Monday 7 May 2007

back home and back to work tomorrow, have to go in early to catch up on marking I blew off to go climbing but hey ho such is the way of karma and stuff.....
had a long chat with my mate Jake (the prodigy) Storm for the first time in ages the kid's psyched for climbing again and sending V9... now that should make me pissed but really I'm stoked for the boy, there's nothing that's gonna make me feel bad about my own abilities (and short comings) as a climber right now, there's too many people round here who are negative and it doesn't help anyone, so he's 14 and burning me off, so I just train and enjoy it and I might catch where he is now in two years time when he's off doing double digits!
the whole positive vibe thing is on my mind at the moment, it was blowing a mean one down on the isle this morning so we skipped off Portland and came home... and I wasn't bummed about missing a day's climbing.... firstly I had no skin anyways and I couldn't really top what I'd sent the last two days/three sessions...
got down late Sat' and headed to the Neddyfields where I got vacillate like forth go after being cut to pieces on it the visit previous.... held the offensive crimp different and bore down of the tiny nobble on the obvious side pull like a dirty crimp... use the smallest part of the biggest hold, who'd have thought it.... made yup from that and the fact that Sian was sending new stuff too I repeated a couple of mid grade favourites then made short work of both Indian Summer and Fontanel (my second V7!). Played on Pete's rib a couple of times and made a little progress but our mates showed up and Fish and chips called so the summer's project could wait...
Ate far too much and stayed up way to late talking comic books and climbing but such is life....
Sun am set for the Boulderfield and the idea to show Al some mid grade beauties and let the girls go off and devise hideous short persons sequences....
Kinda a normal session to start, played on Nu Breed (classic), once again failed to find the starting holds on global underground then went to repeat made in the shade.... which Al pointed out was on the next face of the boulder so the hideous thing I sent 18 months ago was left unrepeated and hopefully forgotten... so played on MITS and and Rocky and Diesel (which the girls then got on and had to derive a sequence with about seven extra moves... sounds like a route to me),
then went off and failed to repeat Jimbo's classic Africa.. way too greasy..

## [Exercise objective]
Can you copy out the climbing diary entry above, word for word and in full?

## [Raw data]
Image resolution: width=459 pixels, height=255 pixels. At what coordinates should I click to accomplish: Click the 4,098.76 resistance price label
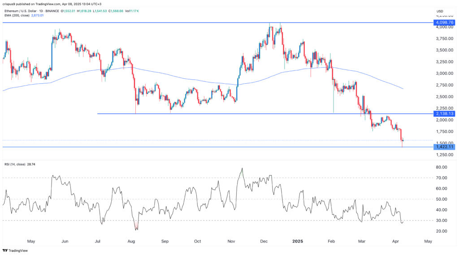pos(444,22)
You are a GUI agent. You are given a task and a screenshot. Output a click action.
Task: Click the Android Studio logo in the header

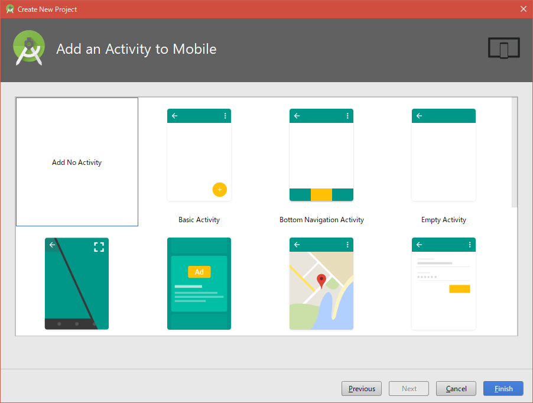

## [Finished exercise]
Monday 7 May 2007

back home and back to work tomorrow, have to go in early to catch up on marking I blew off to go climbing but hey ho such is the way of karma and stuff.....
had a long chat with my mate Jake (the prodigy) Storm for the first time in ages the kid's psyched for climbing again and sending V9... now that should make me pissed but really I'm stoked for the boy, there's nothing that's gonna make me feel bad about my own abilities (and short comings) as a climber right now, there's too many people round here who are negative and it doesn't help anyone, so he's 14 and burning me off, so I just train and enjoy it and I might catch where he is now in two years time when he's off doing double digits!
the whole positive vibe thing is on my mind at the moment, it was blowing a mean one down on the isle this morning so we skipped off Portland and came home... and I wasn't bummed about missing a day's climbing.... firstly I had no skin anyways and I couldn't really top what I'd sent the last two days/three sessions...
got down late Sat' and headed to the Neddyfields where I got vacillate like forth go after being cut to pieces on it the visit previous.... held the offensive crimp different and bore down of the tiny nobble on the obvious side pull like a dirty crimp... use the smallest part of the biggest hold, who'd have thought it.... made yup from that and the fact that Sian was sending new stuff too I repeated a couple of mid grade favourites then made short work of both Indian Summer and Fontanel (my second V7!). Played on Pete's rib a couple of times and made a little progress but our mates showed up and Fish and chips called so the summer's project could wait...
Ate far too much and stayed up way to late talking comic books and climbing but such is life....
Sun am set for the Boulderfield and the idea to show Al some mid grade beauties and let the girls go off and devise hideous short persons sequences....
Kinda a normal session to start, played on Nu Breed (classic), once again failed to find the starting holds on global underground then went to repeat made in the shade.... which Al pointed out was on the next face of the boulder so the hideous thing I sent 18 months ago was left unrepeated and hopefully forgotten... so played on MITS and and Rocky and Diesel (which the girls then got on and had to derive a sequence with about seven extra moves... sounds like a route to me),
then went off and failed to repeat Jimbo's classic Africa.. way too greasy..